» **WHAT IS BEING ASKED**
Each line of the listing where "Create" appears should be reported.

» **DATA RECORDS**
........
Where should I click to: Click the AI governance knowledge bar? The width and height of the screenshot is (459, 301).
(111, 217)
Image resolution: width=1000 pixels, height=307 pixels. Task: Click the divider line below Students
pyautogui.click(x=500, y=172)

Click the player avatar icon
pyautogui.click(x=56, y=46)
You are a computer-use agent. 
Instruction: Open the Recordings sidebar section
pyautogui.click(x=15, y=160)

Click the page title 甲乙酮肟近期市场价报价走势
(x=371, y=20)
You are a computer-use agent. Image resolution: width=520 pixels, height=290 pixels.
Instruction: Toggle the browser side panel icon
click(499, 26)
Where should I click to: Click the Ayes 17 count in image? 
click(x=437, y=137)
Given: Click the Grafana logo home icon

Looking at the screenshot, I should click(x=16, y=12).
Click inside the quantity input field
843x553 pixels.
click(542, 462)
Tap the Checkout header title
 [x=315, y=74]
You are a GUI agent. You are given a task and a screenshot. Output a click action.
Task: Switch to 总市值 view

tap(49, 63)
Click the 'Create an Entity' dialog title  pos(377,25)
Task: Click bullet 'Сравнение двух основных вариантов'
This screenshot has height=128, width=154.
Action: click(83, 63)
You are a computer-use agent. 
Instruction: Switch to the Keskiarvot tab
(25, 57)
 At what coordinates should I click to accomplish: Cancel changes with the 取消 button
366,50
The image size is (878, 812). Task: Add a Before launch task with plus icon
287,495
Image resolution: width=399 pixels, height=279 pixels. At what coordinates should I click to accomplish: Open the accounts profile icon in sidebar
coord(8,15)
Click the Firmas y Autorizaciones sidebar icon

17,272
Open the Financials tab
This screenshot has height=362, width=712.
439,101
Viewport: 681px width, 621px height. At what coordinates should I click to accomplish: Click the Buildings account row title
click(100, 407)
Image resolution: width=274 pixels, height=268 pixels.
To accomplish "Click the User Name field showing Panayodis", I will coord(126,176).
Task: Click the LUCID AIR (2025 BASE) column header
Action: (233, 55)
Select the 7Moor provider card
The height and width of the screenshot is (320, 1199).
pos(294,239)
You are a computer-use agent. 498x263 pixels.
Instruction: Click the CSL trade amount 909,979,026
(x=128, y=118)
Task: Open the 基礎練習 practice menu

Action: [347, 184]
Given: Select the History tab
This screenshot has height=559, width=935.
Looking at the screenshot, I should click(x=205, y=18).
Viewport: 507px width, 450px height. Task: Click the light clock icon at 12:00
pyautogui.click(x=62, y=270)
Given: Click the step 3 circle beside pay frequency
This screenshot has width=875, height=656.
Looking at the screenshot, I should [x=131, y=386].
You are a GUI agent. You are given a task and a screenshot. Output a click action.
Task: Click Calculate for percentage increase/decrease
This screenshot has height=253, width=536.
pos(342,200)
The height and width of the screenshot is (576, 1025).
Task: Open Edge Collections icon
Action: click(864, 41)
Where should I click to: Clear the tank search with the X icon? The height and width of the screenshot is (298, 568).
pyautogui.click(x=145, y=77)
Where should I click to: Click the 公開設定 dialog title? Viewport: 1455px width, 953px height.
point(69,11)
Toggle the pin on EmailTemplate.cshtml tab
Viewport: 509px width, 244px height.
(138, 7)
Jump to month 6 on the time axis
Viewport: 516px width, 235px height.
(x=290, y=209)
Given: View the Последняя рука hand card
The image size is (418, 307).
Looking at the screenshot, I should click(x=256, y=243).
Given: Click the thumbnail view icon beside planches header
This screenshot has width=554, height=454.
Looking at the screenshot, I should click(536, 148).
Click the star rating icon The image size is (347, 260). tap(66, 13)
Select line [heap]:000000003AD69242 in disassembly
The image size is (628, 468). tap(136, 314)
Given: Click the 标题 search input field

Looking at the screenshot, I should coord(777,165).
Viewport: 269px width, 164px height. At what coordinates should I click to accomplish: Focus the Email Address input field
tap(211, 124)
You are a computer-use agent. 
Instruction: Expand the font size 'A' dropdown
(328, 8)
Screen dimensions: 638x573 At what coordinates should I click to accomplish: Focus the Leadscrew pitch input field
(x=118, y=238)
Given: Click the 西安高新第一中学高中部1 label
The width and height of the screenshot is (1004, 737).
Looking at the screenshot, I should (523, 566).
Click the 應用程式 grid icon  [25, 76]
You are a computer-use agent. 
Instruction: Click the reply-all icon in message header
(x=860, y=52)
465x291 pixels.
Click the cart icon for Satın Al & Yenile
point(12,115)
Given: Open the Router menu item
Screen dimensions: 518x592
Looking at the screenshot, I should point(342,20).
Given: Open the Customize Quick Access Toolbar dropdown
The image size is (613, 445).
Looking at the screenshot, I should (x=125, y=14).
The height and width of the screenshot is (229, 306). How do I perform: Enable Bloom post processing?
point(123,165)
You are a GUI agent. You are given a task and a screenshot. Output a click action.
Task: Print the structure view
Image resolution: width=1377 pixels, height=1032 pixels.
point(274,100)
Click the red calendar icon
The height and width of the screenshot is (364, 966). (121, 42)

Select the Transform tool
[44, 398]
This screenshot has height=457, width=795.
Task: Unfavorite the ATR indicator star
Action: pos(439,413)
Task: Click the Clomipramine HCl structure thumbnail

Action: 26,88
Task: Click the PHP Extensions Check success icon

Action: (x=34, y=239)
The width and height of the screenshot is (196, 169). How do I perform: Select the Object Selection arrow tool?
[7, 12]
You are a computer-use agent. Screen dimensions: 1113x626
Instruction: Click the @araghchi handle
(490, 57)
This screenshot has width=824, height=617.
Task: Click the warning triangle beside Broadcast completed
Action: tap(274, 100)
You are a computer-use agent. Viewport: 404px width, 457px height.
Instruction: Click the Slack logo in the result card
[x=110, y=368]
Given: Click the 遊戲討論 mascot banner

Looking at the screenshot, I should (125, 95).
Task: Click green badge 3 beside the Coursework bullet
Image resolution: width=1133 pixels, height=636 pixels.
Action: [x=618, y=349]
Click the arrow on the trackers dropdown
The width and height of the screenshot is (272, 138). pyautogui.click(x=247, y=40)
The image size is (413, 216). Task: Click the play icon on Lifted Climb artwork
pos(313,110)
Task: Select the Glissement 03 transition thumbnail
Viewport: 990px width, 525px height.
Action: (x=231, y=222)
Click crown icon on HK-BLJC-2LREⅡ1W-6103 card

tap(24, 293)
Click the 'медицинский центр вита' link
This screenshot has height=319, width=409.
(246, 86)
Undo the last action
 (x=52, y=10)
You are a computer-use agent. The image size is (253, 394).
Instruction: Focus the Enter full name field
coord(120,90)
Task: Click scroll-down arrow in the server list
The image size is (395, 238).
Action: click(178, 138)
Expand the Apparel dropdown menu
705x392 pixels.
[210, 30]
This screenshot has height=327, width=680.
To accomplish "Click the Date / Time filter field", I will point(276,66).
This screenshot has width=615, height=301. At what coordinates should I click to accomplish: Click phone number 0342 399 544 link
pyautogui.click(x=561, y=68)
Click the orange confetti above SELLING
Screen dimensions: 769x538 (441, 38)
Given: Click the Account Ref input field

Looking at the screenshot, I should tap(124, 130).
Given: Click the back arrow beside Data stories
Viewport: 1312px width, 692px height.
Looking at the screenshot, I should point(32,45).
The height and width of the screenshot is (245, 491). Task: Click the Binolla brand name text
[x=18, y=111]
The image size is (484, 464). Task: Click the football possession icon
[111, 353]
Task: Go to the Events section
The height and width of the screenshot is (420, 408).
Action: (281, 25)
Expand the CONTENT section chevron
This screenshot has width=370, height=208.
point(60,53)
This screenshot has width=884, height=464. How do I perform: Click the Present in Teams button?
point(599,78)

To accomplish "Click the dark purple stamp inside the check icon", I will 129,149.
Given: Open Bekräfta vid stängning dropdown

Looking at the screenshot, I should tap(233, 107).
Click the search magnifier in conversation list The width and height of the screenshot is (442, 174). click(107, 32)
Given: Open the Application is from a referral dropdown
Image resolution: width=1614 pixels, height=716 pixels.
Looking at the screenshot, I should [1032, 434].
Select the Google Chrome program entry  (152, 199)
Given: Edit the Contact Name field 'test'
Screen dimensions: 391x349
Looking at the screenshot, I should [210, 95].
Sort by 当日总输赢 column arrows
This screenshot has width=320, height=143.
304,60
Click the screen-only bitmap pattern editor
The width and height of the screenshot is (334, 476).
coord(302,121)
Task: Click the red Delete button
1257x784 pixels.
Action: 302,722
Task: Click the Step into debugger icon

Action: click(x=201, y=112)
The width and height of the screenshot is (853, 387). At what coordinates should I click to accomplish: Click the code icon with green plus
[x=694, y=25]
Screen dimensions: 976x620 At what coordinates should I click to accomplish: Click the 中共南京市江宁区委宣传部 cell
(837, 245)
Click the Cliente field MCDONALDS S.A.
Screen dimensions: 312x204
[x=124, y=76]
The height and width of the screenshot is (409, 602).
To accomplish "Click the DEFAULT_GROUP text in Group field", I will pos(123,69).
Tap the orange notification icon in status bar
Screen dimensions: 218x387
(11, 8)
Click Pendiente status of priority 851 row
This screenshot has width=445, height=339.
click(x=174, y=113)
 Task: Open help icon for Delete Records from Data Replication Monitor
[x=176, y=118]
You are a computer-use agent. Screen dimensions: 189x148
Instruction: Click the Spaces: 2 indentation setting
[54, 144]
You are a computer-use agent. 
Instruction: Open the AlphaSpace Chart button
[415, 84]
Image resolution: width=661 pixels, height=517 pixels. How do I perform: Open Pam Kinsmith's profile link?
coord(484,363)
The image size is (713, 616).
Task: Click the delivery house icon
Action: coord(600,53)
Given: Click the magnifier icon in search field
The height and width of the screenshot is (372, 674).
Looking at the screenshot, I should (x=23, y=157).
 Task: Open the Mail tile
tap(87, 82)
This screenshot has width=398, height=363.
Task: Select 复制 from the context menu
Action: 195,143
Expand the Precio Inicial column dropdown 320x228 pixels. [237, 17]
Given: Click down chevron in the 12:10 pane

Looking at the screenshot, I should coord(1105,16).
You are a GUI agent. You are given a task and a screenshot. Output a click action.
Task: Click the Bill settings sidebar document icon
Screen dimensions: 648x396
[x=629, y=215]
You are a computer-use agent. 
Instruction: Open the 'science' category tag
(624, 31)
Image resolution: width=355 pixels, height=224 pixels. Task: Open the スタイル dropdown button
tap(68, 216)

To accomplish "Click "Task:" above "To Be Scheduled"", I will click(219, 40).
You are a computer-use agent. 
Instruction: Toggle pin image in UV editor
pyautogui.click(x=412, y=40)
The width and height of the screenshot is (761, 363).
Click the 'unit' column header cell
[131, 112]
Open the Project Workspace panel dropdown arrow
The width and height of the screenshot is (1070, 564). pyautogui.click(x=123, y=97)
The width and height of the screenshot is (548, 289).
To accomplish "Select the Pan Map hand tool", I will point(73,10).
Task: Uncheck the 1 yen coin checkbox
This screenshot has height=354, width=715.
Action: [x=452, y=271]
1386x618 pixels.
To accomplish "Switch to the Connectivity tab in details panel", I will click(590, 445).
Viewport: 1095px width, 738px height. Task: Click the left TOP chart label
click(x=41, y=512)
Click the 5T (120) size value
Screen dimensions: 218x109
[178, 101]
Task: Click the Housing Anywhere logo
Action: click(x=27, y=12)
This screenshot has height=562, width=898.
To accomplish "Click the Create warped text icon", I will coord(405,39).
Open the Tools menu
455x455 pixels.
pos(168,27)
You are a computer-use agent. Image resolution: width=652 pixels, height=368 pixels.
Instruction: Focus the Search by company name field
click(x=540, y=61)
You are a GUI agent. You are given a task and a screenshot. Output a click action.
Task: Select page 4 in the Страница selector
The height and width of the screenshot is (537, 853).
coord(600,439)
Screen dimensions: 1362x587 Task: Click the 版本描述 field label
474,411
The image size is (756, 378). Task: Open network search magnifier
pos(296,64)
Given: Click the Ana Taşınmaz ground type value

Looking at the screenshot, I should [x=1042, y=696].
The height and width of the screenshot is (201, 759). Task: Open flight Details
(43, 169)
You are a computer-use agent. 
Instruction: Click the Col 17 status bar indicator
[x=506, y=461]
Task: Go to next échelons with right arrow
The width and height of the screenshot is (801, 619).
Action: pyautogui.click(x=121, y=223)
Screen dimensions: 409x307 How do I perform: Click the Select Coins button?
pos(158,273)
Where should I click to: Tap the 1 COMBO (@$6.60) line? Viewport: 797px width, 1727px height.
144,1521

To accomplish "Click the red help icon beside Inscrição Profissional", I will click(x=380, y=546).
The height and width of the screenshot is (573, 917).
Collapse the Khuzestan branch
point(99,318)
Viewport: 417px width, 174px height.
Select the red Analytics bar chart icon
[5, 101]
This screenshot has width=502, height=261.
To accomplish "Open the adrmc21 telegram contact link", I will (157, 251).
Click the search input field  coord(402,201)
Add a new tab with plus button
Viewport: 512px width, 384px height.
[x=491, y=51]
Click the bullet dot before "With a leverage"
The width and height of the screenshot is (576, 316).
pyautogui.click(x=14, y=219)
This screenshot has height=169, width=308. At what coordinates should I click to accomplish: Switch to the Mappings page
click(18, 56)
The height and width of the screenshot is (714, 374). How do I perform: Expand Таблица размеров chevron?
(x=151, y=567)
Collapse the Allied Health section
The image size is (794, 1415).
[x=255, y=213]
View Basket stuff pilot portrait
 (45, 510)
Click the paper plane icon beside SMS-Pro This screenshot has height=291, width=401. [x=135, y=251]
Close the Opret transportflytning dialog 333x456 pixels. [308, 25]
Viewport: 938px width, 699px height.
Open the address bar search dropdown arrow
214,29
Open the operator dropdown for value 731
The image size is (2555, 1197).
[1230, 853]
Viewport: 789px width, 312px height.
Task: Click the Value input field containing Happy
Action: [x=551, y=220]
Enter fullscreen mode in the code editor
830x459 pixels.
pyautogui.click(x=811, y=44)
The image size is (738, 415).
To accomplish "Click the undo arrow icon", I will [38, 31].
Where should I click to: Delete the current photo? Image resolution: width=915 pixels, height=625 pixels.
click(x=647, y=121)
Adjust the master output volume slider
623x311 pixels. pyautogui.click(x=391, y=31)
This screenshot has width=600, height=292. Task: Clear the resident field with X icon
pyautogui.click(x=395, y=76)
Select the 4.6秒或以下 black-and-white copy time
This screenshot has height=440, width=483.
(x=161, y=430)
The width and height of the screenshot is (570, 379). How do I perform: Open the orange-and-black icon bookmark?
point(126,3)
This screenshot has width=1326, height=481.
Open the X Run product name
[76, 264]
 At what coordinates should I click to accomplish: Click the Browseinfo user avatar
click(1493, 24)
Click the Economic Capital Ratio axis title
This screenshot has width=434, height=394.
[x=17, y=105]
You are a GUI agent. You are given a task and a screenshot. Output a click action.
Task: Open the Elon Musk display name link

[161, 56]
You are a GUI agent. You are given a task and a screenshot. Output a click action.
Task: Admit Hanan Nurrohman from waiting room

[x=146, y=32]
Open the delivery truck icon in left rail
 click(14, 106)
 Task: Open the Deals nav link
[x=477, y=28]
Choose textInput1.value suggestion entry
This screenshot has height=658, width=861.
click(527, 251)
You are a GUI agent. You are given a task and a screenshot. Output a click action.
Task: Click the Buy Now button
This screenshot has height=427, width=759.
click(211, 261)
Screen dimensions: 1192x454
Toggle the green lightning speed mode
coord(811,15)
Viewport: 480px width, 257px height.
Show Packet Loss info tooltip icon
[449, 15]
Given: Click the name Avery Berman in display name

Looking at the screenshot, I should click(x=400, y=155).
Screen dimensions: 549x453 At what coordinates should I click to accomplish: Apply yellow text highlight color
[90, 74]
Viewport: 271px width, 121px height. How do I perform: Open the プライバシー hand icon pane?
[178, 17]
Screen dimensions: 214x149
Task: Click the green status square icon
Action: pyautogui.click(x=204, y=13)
........
» **REPLY**
Click the 'Create an Entity' dialog title  pos(377,25)
To accomplish "Click the Create warped text icon", I will coord(405,39).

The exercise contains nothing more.